Pixel coordinate grounding data:

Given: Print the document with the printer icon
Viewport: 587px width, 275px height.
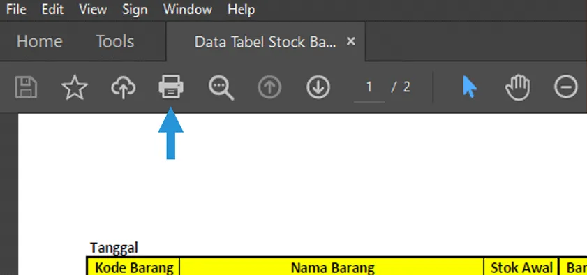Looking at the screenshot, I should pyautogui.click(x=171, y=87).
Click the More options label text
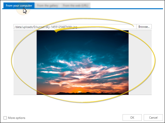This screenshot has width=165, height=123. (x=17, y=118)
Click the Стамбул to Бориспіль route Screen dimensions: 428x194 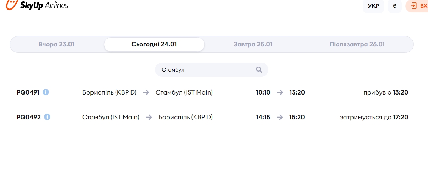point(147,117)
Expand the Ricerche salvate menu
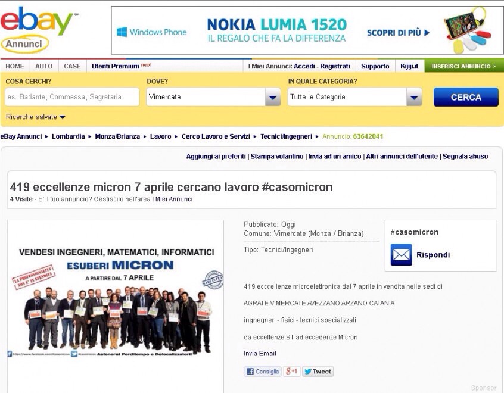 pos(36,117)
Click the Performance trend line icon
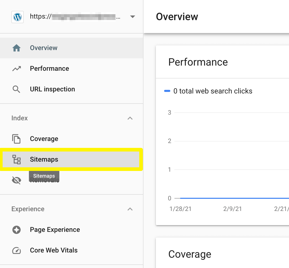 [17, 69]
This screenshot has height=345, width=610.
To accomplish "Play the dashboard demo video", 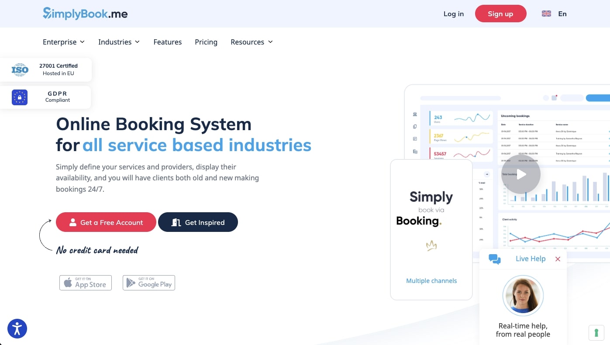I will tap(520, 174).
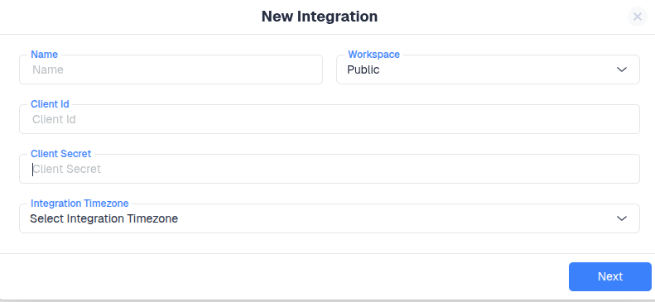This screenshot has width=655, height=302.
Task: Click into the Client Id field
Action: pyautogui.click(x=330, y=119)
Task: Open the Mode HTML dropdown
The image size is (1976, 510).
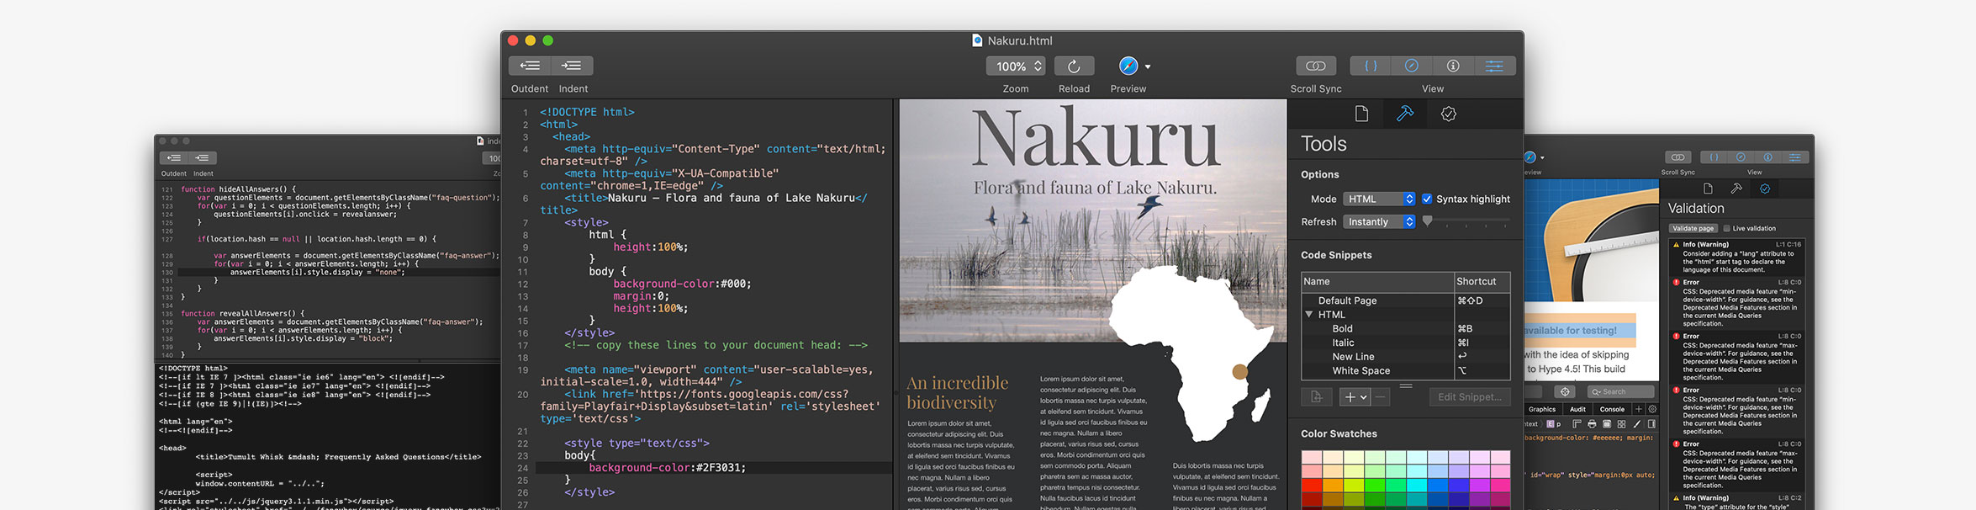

*TO DO*.
Each line from the line containing "Task: Open the Mode HTML dropdown" through the final line of the data above must be retyped exactly; nothing else, and no pictures, may appear.

*ANSWER SPACE*.
Task: Open the Mode HTML dropdown
The image size is (1976, 510).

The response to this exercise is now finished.